Copy out the part that opens with the line containing "The width and" and closes with the line containing "the chevron after", keeping each line as it is but leaving the pictures out.

### Materials provided
^^^^

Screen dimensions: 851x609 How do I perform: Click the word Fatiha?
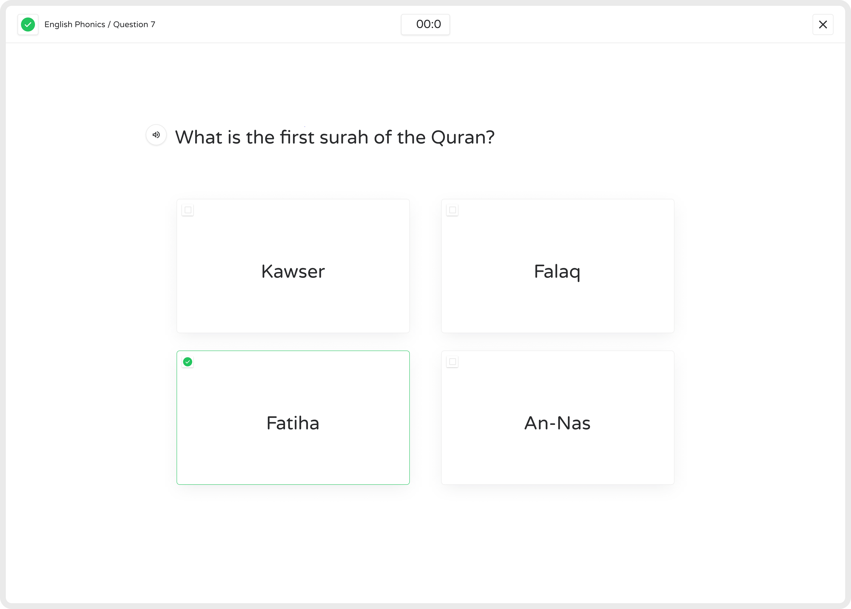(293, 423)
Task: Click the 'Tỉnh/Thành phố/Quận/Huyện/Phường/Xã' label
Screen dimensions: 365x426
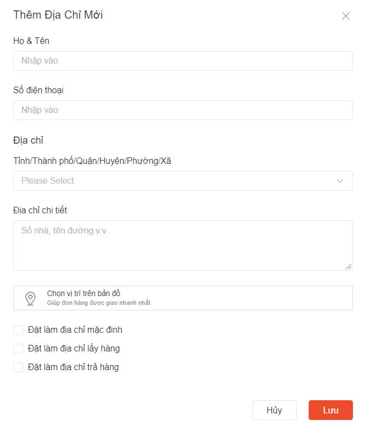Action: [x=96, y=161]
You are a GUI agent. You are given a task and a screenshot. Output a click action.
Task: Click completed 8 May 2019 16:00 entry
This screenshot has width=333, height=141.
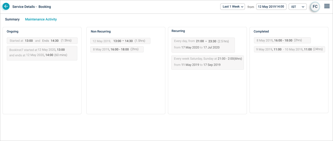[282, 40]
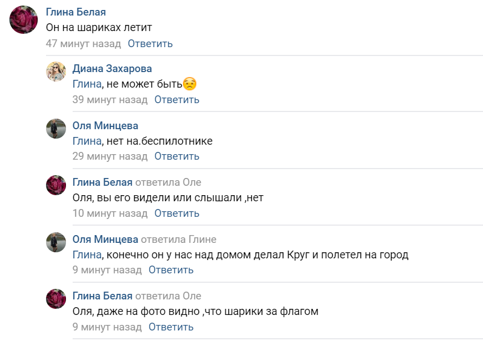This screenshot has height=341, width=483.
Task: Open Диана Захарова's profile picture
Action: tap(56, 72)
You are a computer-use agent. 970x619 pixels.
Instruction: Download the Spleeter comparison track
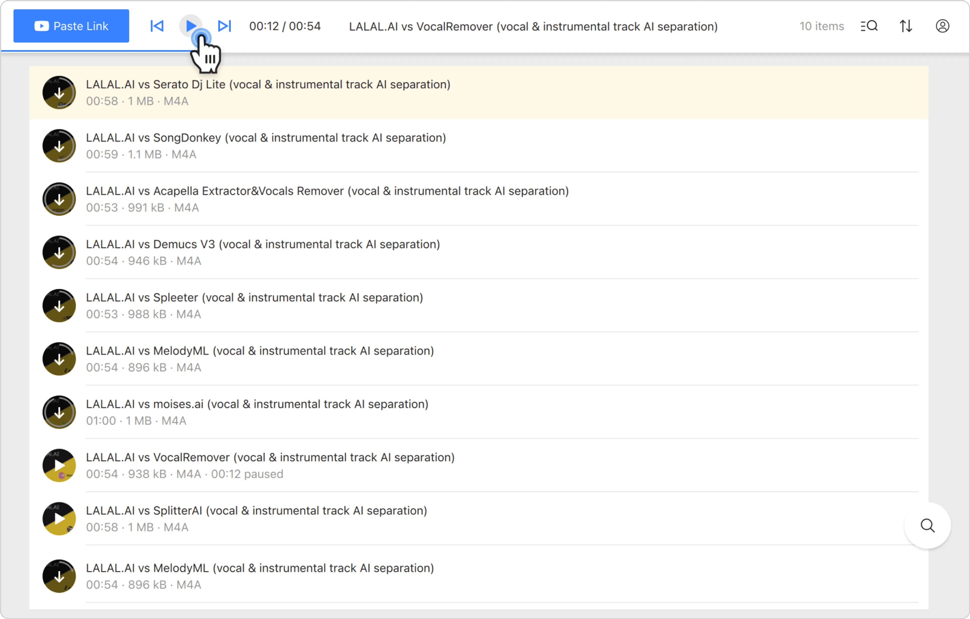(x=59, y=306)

^^^^

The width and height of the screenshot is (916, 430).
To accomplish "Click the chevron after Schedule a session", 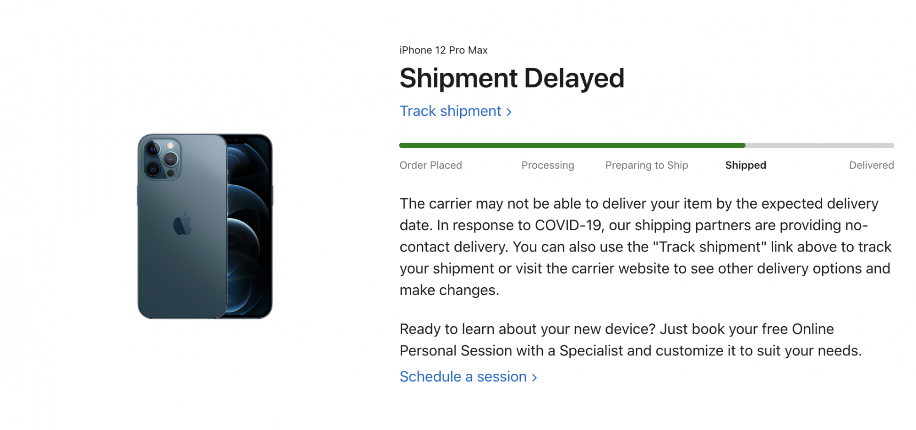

^^^^

### Exercise output
The width and height of the screenshot is (916, 430).
To accomplish "Click the chevron after Schedule a session", 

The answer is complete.